*** DATA FOR THIS TASK ***

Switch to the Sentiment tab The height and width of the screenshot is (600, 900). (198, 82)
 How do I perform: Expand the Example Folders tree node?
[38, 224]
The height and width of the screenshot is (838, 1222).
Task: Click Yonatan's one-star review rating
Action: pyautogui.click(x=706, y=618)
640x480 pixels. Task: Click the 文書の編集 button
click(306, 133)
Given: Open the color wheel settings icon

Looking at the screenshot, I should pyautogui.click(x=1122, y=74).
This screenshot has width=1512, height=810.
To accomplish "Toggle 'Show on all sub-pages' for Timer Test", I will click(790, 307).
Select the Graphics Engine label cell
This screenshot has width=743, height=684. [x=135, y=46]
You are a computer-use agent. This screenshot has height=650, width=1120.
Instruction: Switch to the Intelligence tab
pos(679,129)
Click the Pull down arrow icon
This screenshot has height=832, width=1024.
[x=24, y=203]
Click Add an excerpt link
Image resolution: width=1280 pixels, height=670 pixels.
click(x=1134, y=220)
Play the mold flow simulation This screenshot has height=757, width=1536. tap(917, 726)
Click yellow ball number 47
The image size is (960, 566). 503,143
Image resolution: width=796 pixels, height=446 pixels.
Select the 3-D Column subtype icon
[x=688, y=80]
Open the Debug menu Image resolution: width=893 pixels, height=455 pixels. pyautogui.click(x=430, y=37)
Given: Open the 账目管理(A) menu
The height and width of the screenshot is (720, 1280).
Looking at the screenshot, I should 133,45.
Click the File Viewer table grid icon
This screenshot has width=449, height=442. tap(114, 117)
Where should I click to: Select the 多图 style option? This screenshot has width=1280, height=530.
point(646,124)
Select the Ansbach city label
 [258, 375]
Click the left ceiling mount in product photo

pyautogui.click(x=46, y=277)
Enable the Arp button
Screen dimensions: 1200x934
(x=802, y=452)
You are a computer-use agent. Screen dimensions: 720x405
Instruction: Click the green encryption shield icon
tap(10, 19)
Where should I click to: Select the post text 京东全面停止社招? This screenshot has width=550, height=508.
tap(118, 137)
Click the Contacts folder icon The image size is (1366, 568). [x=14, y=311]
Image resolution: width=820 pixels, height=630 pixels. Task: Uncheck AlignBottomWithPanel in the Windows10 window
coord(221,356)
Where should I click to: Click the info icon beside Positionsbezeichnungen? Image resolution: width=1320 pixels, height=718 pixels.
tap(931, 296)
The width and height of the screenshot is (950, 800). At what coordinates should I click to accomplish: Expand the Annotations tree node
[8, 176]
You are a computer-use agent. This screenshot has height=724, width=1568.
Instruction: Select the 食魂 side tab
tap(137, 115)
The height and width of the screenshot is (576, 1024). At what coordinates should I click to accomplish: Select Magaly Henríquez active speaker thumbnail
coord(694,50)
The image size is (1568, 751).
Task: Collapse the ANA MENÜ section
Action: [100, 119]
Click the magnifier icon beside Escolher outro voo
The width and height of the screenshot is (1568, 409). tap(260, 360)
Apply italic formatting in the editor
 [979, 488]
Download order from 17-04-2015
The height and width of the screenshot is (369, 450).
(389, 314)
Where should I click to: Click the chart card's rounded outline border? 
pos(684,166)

*** End of DATA FOR THIS TASK ***

- _WHAT THE TASK ASKS_:
All the records above need to be restated exactly, line by line.

- _TASK RESPONSE_:
Switch to the Sentiment tab The height and width of the screenshot is (600, 900). (198, 82)
 How do I perform: Expand the Example Folders tree node?
[38, 224]
The height and width of the screenshot is (838, 1222).
Task: Click Yonatan's one-star review rating
Action: pyautogui.click(x=706, y=618)
640x480 pixels. Task: Click the 文書の編集 button
click(306, 133)
Given: Open the color wheel settings icon

Looking at the screenshot, I should pyautogui.click(x=1122, y=74).
This screenshot has width=1512, height=810.
To accomplish "Toggle 'Show on all sub-pages' for Timer Test", I will click(790, 307).
Select the Graphics Engine label cell
This screenshot has width=743, height=684. [x=135, y=46]
You are a computer-use agent. This screenshot has height=650, width=1120.
Instruction: Switch to the Intelligence tab
pos(679,129)
Click the Pull down arrow icon
This screenshot has height=832, width=1024.
[x=24, y=203]
Click Add an excerpt link
Image resolution: width=1280 pixels, height=670 pixels.
click(x=1134, y=220)
Play the mold flow simulation This screenshot has height=757, width=1536. tap(917, 726)
Click yellow ball number 47
The image size is (960, 566). 503,143
Image resolution: width=796 pixels, height=446 pixels.
Select the 3-D Column subtype icon
[x=688, y=80]
Open the Debug menu Image resolution: width=893 pixels, height=455 pixels. pyautogui.click(x=430, y=37)
Given: Open the 账目管理(A) menu
The height and width of the screenshot is (720, 1280).
Looking at the screenshot, I should 133,45.
Click the File Viewer table grid icon
This screenshot has width=449, height=442. tap(114, 117)
Where should I click to: Select the 多图 style option? This screenshot has width=1280, height=530.
point(646,124)
Select the Ansbach city label
 [258, 375]
Click the left ceiling mount in product photo

pyautogui.click(x=46, y=277)
Enable the Arp button
Screen dimensions: 1200x934
(x=802, y=452)
You are a computer-use agent. Screen dimensions: 720x405
Instruction: Click the green encryption shield icon
tap(10, 19)
Where should I click to: Select the post text 京东全面停止社招? This screenshot has width=550, height=508.
tap(118, 137)
Click the Contacts folder icon The image size is (1366, 568). [x=14, y=311]
Image resolution: width=820 pixels, height=630 pixels. Task: Uncheck AlignBottomWithPanel in the Windows10 window
coord(221,356)
Where should I click to: Click the info icon beside Positionsbezeichnungen? Image resolution: width=1320 pixels, height=718 pixels.
tap(931, 296)
The width and height of the screenshot is (950, 800). At what coordinates should I click to accomplish: Expand the Annotations tree node
[8, 176]
You are a computer-use agent. This screenshot has height=724, width=1568.
Instruction: Select the 食魂 side tab
tap(137, 115)
The height and width of the screenshot is (576, 1024). At what coordinates should I click to accomplish: Select Magaly Henríquez active speaker thumbnail
coord(694,50)
The image size is (1568, 751).
Task: Collapse the ANA MENÜ section
Action: [100, 119]
Click the magnifier icon beside Escolher outro voo
The width and height of the screenshot is (1568, 409). tap(260, 360)
Apply italic formatting in the editor
 [979, 488]
Download order from 17-04-2015
The height and width of the screenshot is (369, 450).
(389, 314)
Where should I click to: Click the chart card's rounded outline border? 
pos(684,166)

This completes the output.